Japan’s economic recovery has run into a speed bump. Factory output slowed during February to just 2.3 per cent, according to an official report released by the Japanese government.
Japan is the world’s third-largest economy, and manufacturing is arguably its most important sector. The February output decline was the first slowdown in industrial production in three months, after many economists had dubbed Japan’s recovery a success.
Analysts are now concerned that Japan could face a long-term slowdown after the last few months of ‘Abenomics’ success. The slowdown was the opposite of what most economists had expected, with established experts predicting an increase in output during February prior to sales tax increases in Japan this month.

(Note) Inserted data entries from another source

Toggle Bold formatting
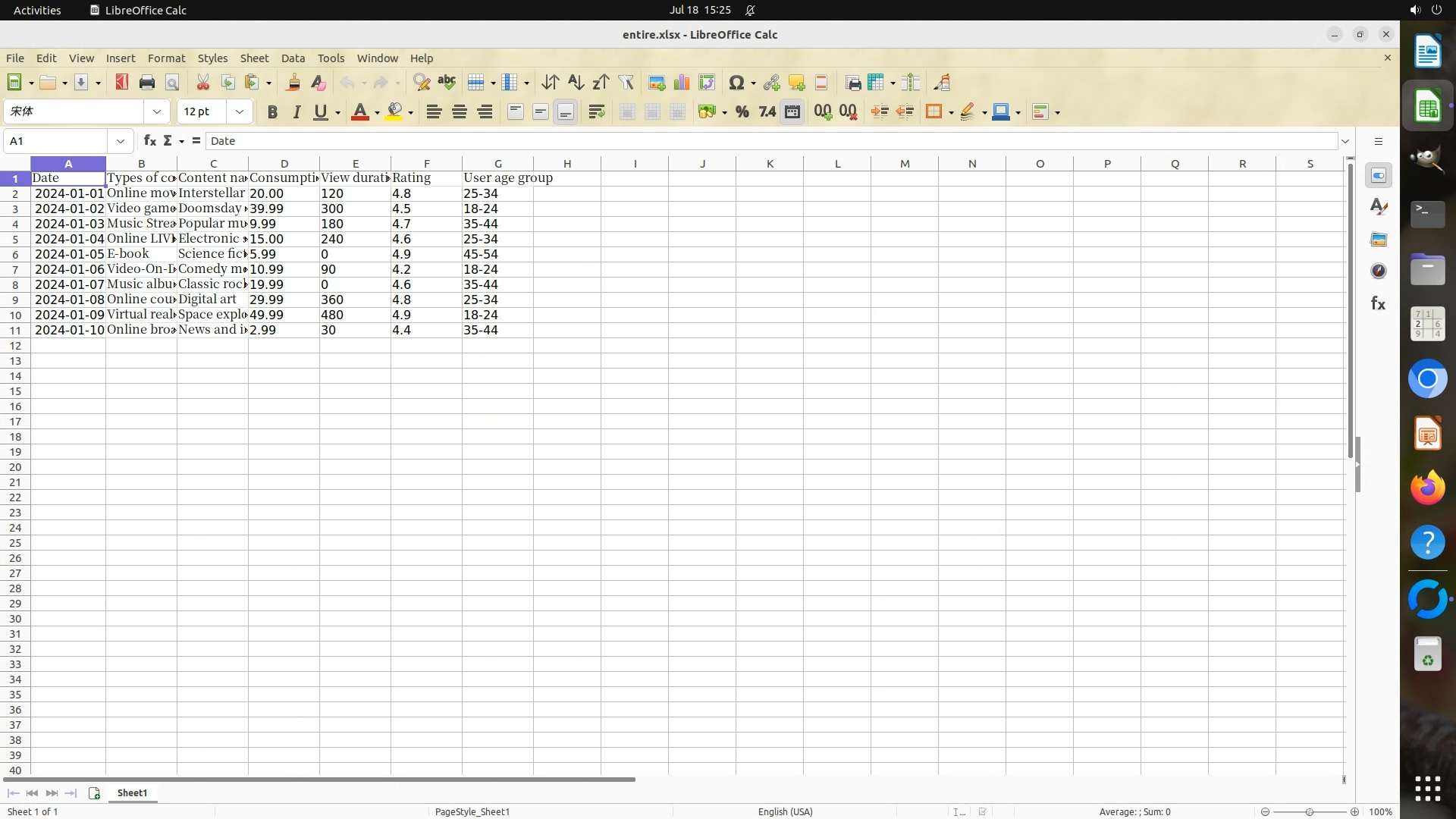 click(x=272, y=112)
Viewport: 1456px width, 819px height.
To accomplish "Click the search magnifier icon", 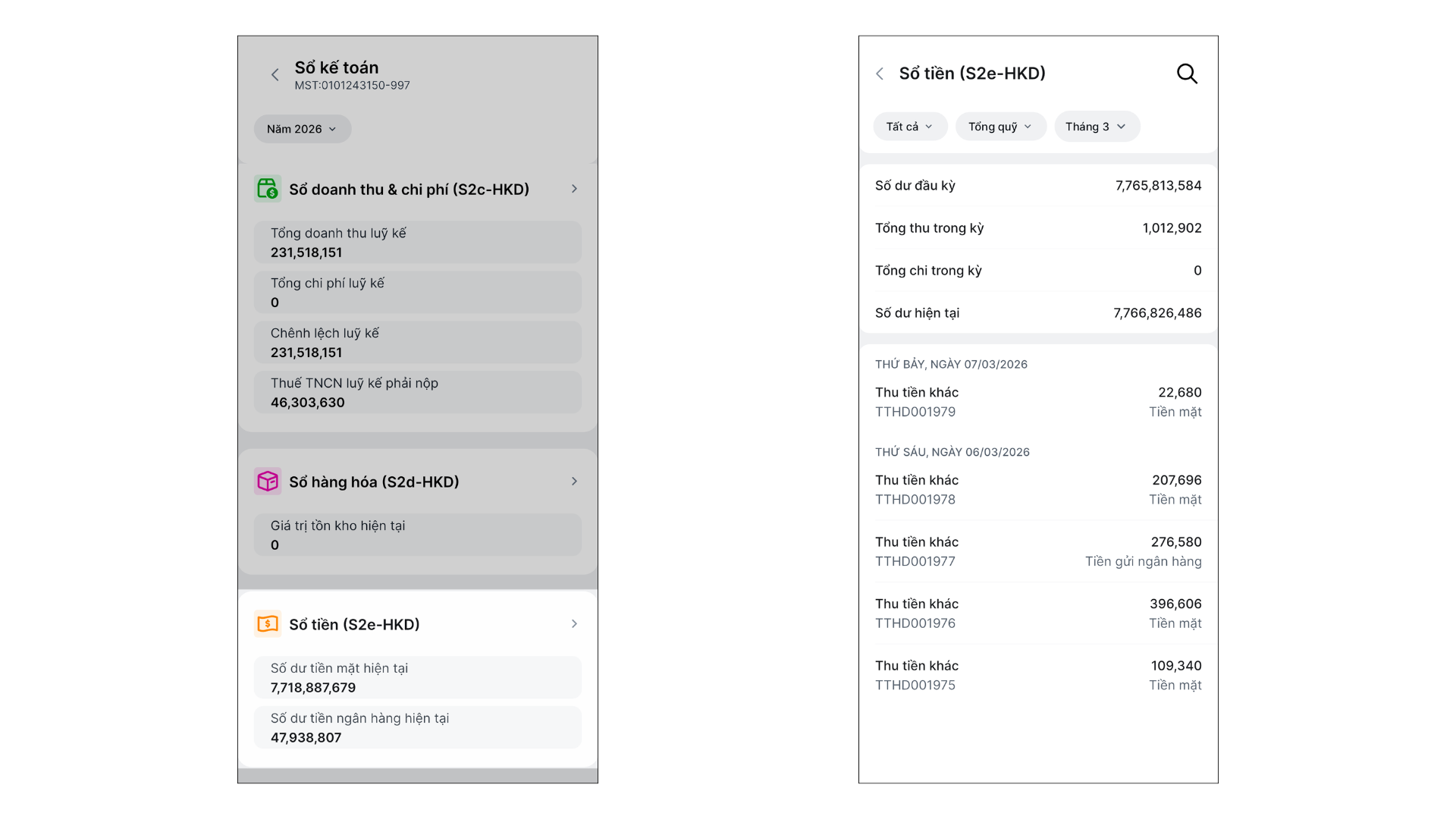I will [1187, 74].
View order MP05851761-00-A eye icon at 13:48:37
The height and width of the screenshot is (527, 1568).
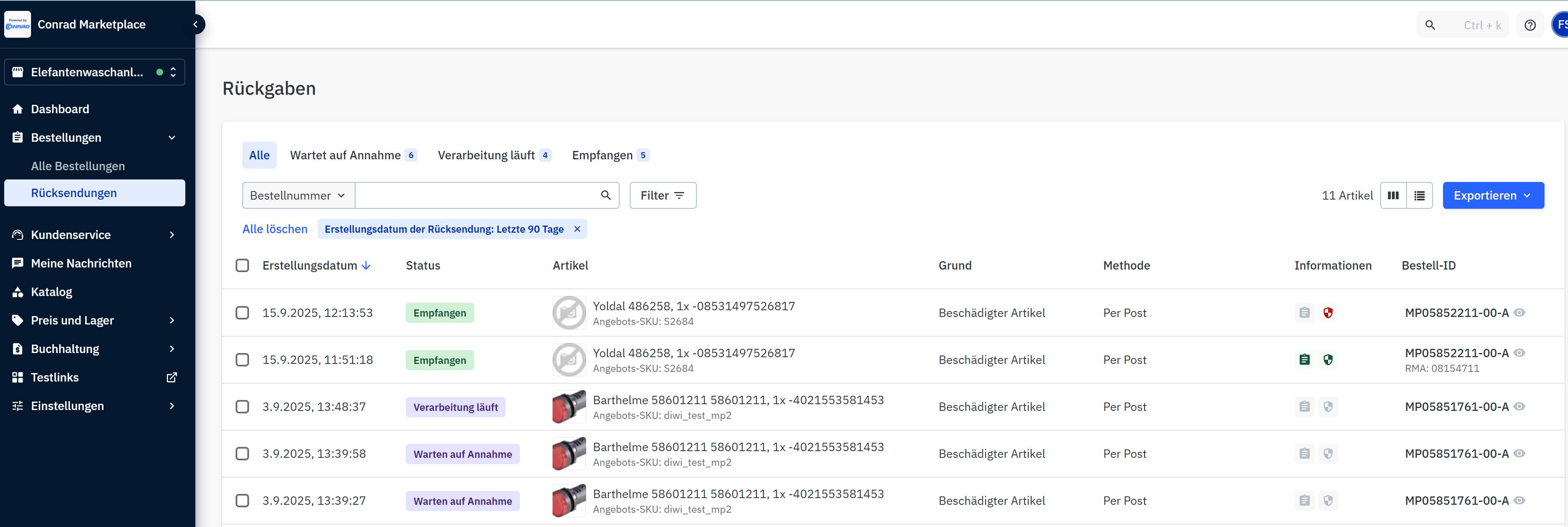point(1520,407)
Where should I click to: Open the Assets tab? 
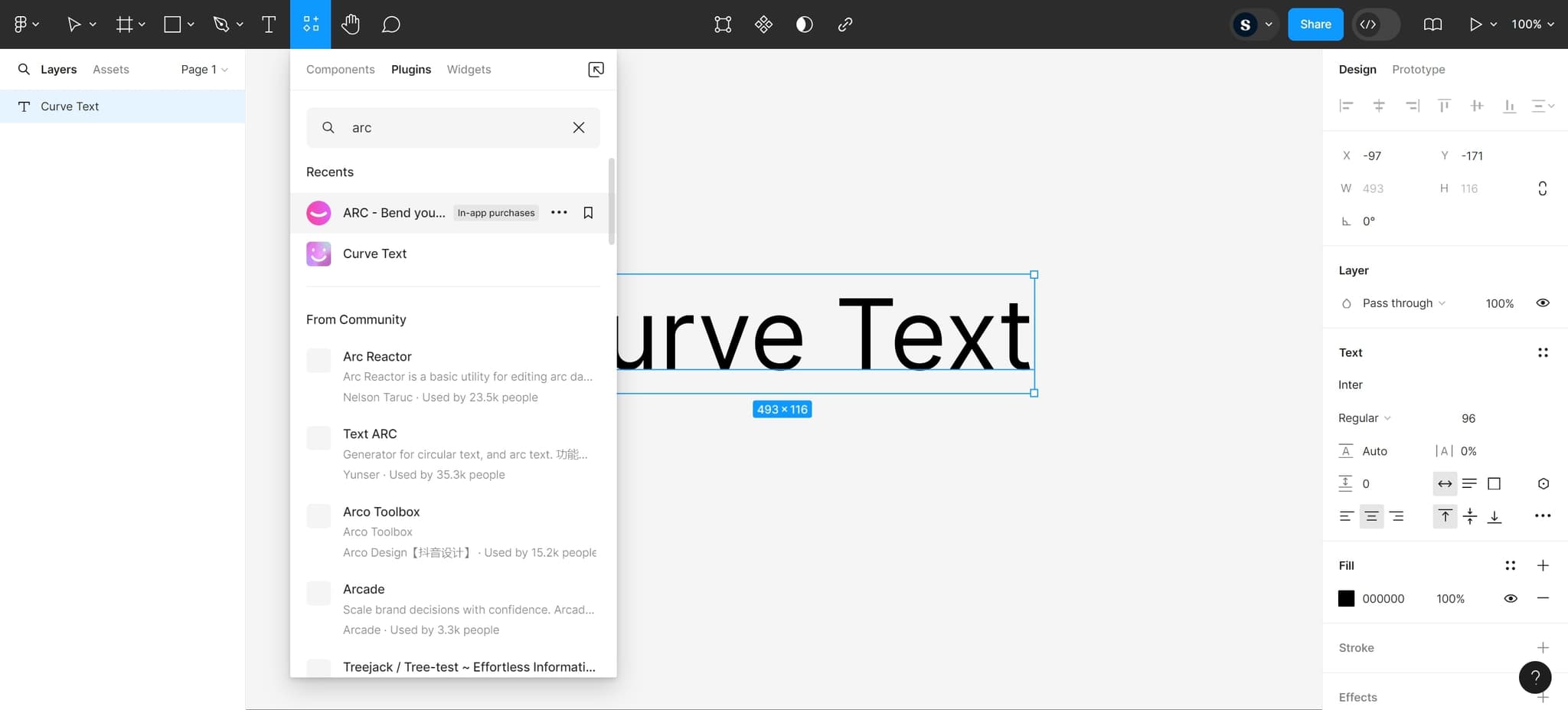(110, 69)
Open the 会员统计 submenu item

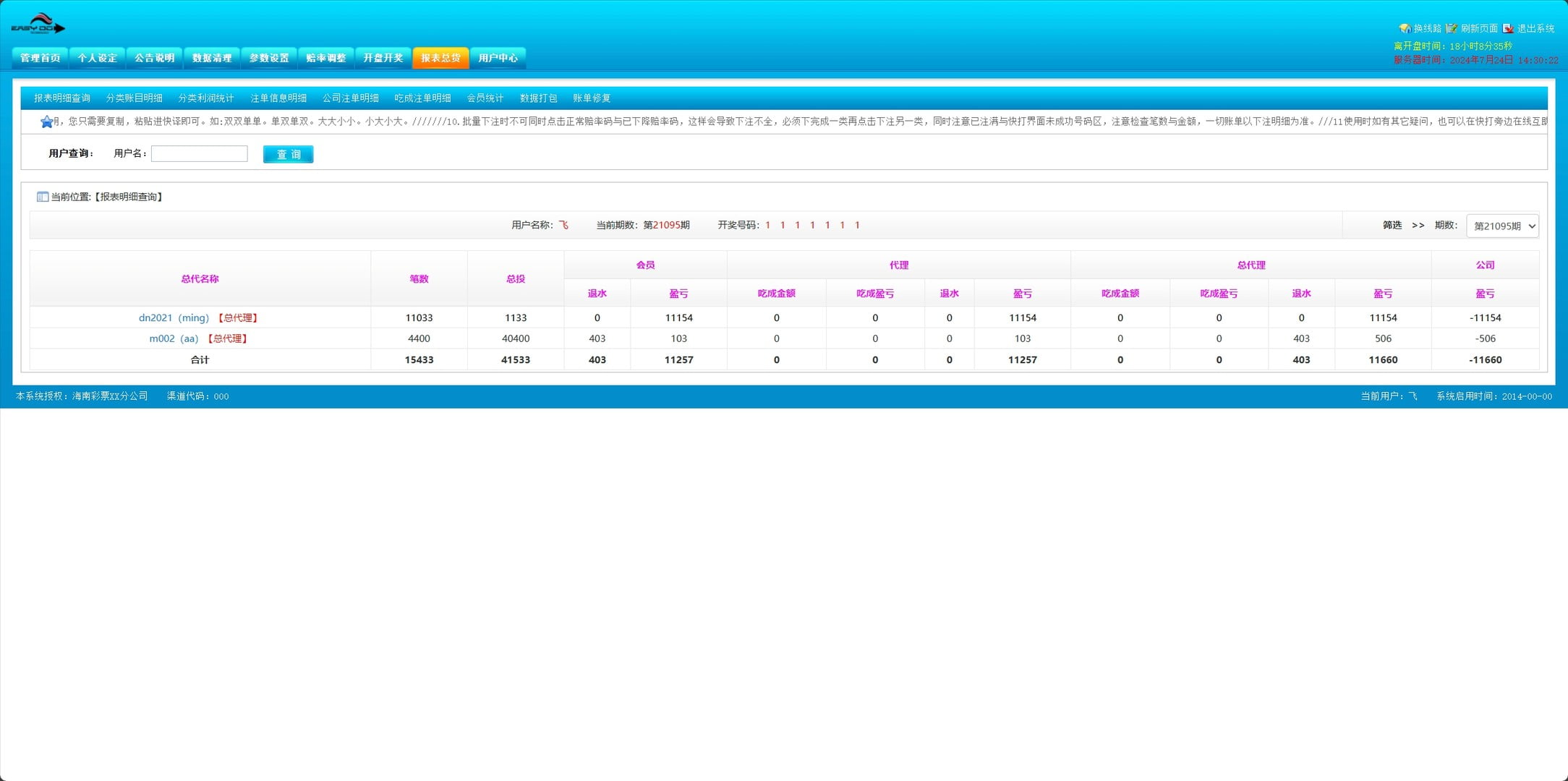point(485,98)
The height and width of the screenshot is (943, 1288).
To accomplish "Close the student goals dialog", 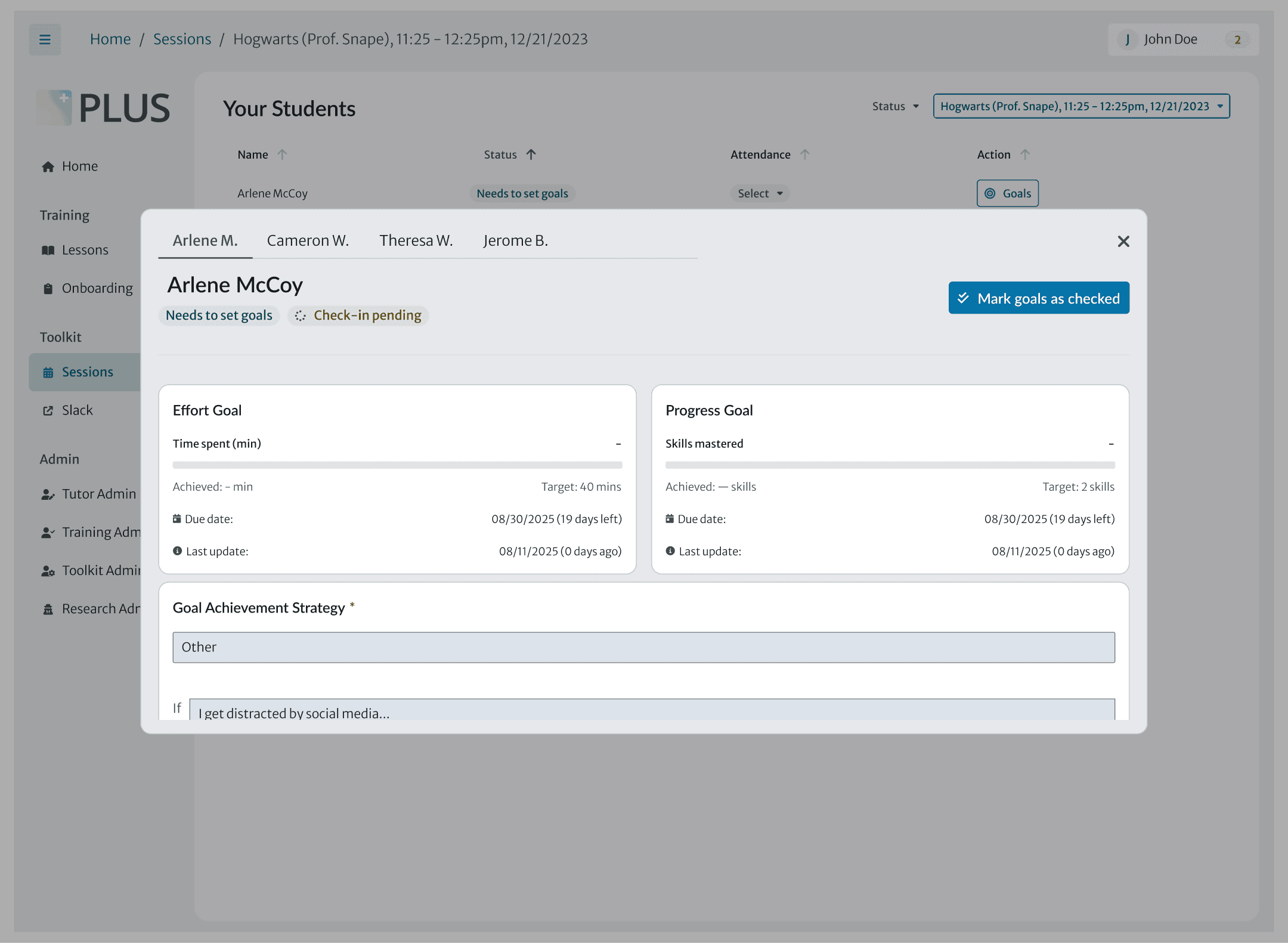I will point(1123,242).
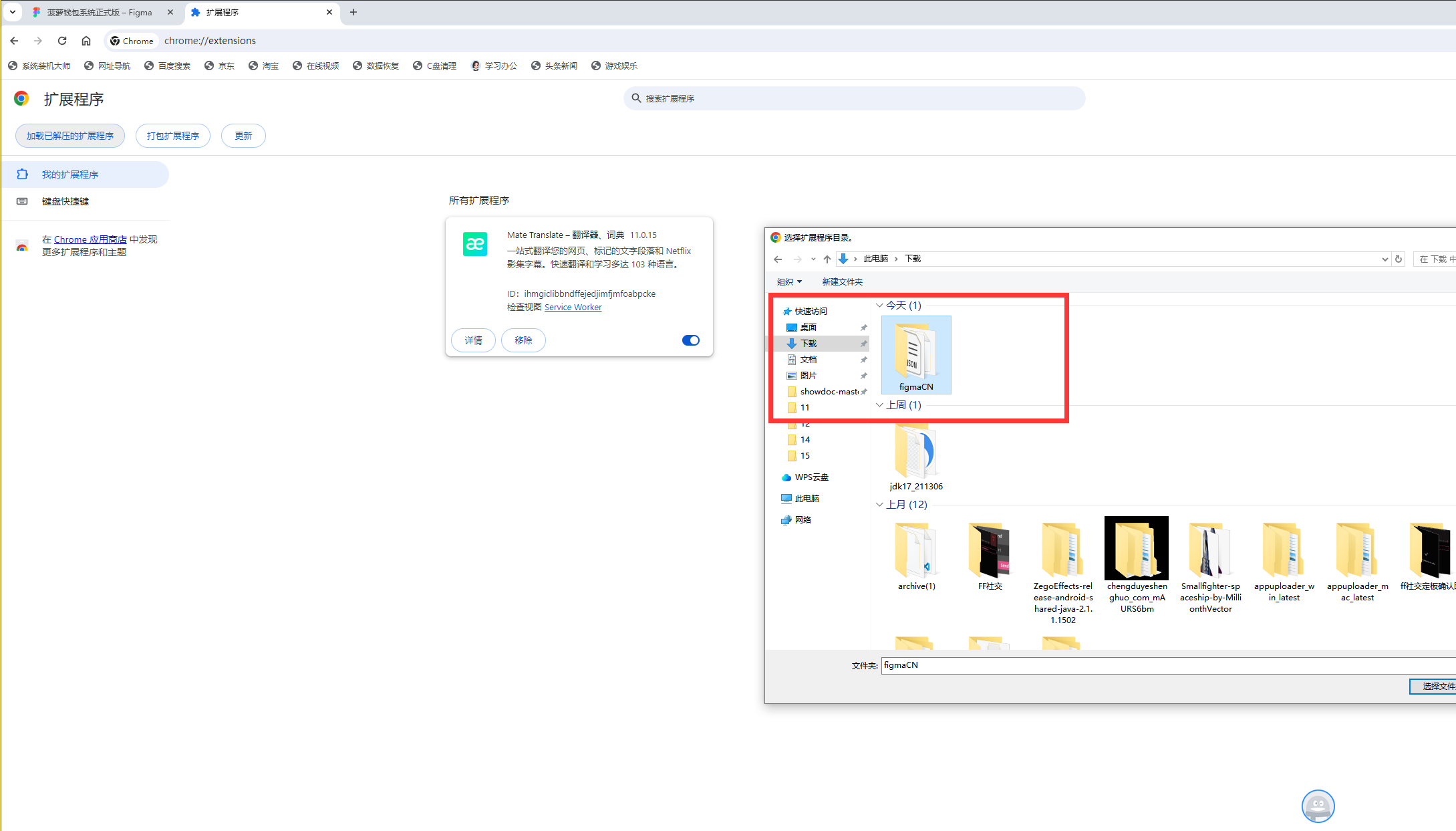Collapse the 今天 group in file list

pos(880,306)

Japan’s sales tax will increase from 5 per cent to 8 percent on the 1st of April. Tax increases are part of the government’s long-term plan to reduce Japan’s debt and refocus its economy on domestic consumption and exports. Total factory output increased by 3.8% in January, making the February decline even more surprising.
Additional data from intelligence firm Markit/JMMA reported an expected decline in manufacturing output from executives at many of Japan’s largest companies. Survey results from the Markit/JMMA analysis closely mirrored the official statistics. Other aspects of the Japanese economy, such as household spending, have also declined.
Analysts believe that the decline in household spending and weak retail sector could lead to action from the Bank of Japan. Japanese economists fear that failing to act on the slow economy could result in a repeat of Japan’s ‘lost decade’, during which low economic growth prevented many Japanese graduates from accessing jobs.
Prime Minister Shinzo Abe has prepared a detailed plan to tackle Japan’s economic woes, including tax increases aimed at increasing prices and fighting the country’s deflation issues.